2006-01-17 18:42:41

by Oleg Nesterov

[permalink] [raw]
Subject: Re: [rfc][patch] Avoid taking global tasklist_lock for single threadedprocess at getrusage()

Ravikiran G Thirumalai wrote:
>
> Sorry for the delay..
>
> On Tue, Jan 10, 2006 at 10:03:35PM +0300, Oleg Nesterov wrote:
> >
> > Sorry, I can't undestand. Could you please be more verbose ?
>
> Last thread (RUSAGE_SELF) Exiting thread
>
> [ ... ]
>
> utime = cputime_add(utime, p->signal->utime); /* use cached load above */
> stime = cputime_add(stime, p->signal->stime); /* load from memory */

Thanks for your explanation, now I see what you mean.

But don't we already discussed this issue? I think that RUSAGE_SELF
case always not 100% accurate, so it is Ok to ignore this race.

What if that thread has not exited yet? We take tasklist lock, but
this can't help, because this thread possibly updates it's ->xtime
right now on another cpu, and we have exactly same problem.

> > However, do you have any numbers or thoughts why this optimization
> > can make any _visible_ effect?
>
> We know we don't need locks there, so I do not understand why we
> should keep them. Locks are always serializing and expensive operations. I
> believe on some arches disabling on-chip interrupts is also an expensive
> operation...some arches might use hypervisor calls to do that which I guess
> will have its own overhead...so why have it when we know we don't need it?

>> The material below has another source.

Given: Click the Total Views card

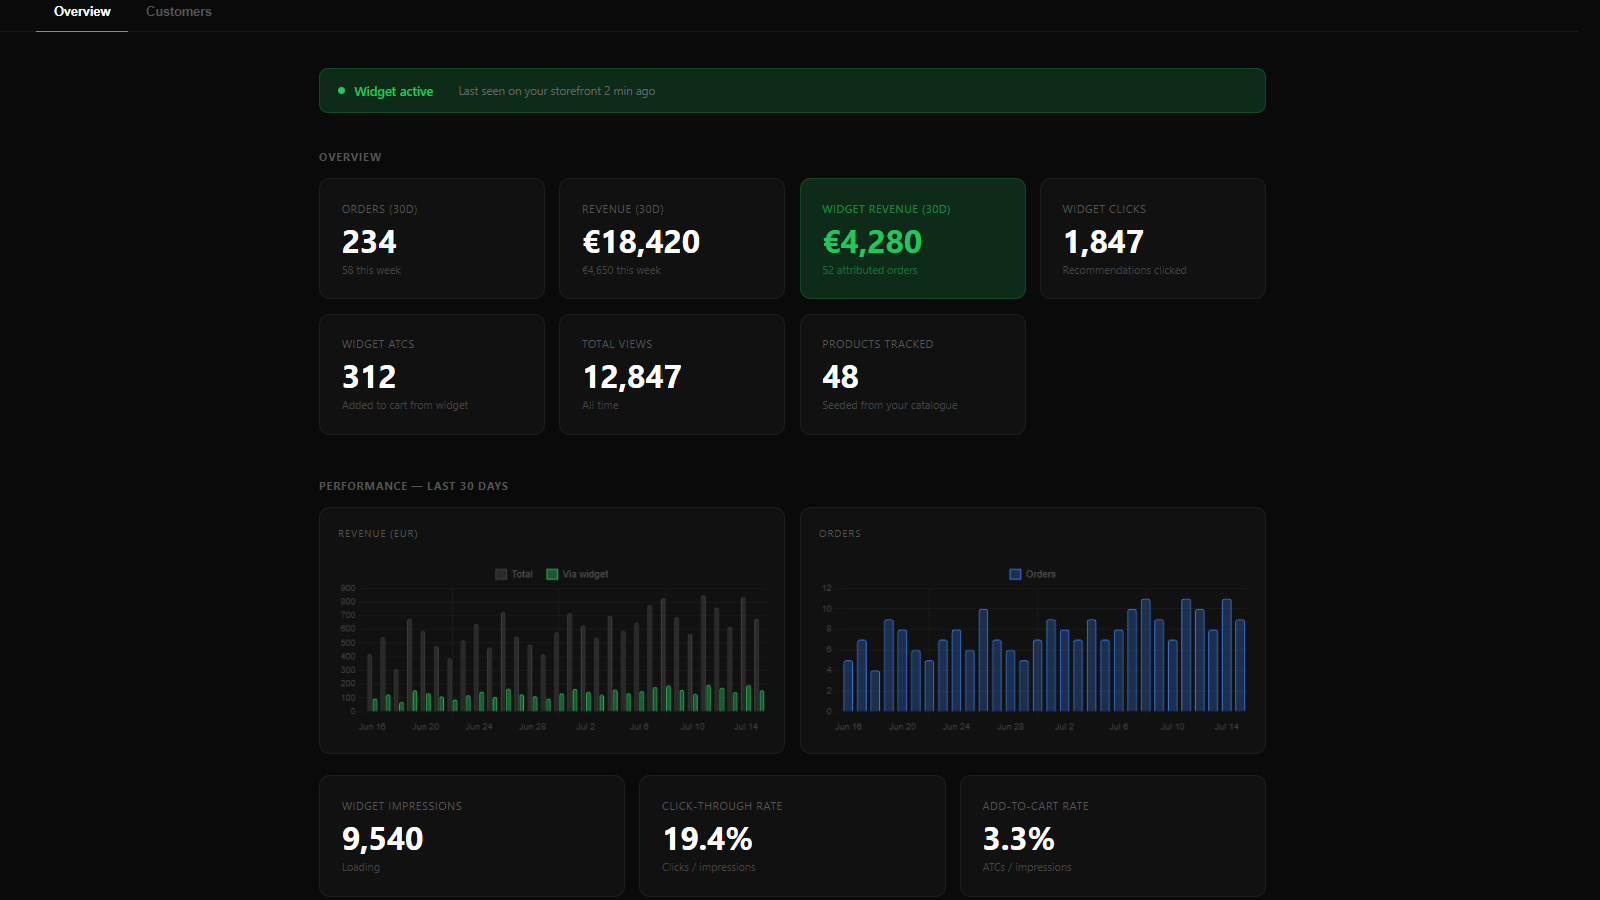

I think it is better not to complicate the code unless we can see
some difference in practice.

That said, I don't have a strong feeling that I am right (on both
issues), so please feel free to ignore me.

Oleg.


2006-01-17 19:53:00

by Ravikiran G Thirumalai

[permalink] [raw]
Subject: Re: [rfc][patch] Avoid taking global tasklist_lock for single threadedprocess at getrusage()

On Tue, Jan 17, 2006 at 10:59:02PM +0300, Oleg Nesterov wrote:
> Ravikiran G Thirumalai wrote:
> >
> > Sorry for the delay..
> >
> > On Tue, Jan 10, 2006 at 10:03:35PM +0300, Oleg Nesterov wrote:
> > >
> > > Sorry, I can't undestand. Could you please be more verbose ?
> >
> > Last thread (RUSAGE_SELF) Exiting thread
> >
> > [ ... ]
> >
> > utime = cputime_add(utime, p->signal->utime); /* use cached load above */
> > stime = cputime_add(stime, p->signal->stime); /* load from memory */
>
> Thanks for your explanation, now I see what you mean.
>
> But don't we already discussed this issue? I think that RUSAGE_SELF
> case always not 100% accurate, so it is Ok to ignore this race.

It is not 100% accurate as in we lose time accounting for one clock tick
for the task_struct->utime, stime counters. But
task_struct->signal->utime,stime collect rusage times of an exiting thread,
so we would be introducing large inaccuracies if we don't use rmb here.
Take the case when an exiting thread has a large utime stime value, and
rusage reports utime before thread exit and stime after thread exit... the
result would look wierd.
So IMHO, while inaccuracies in task_struct->xxx time can be tolerated, it
might not be such a good idea to for task_struct->signal->xxx counters.

Thanks,
Kiran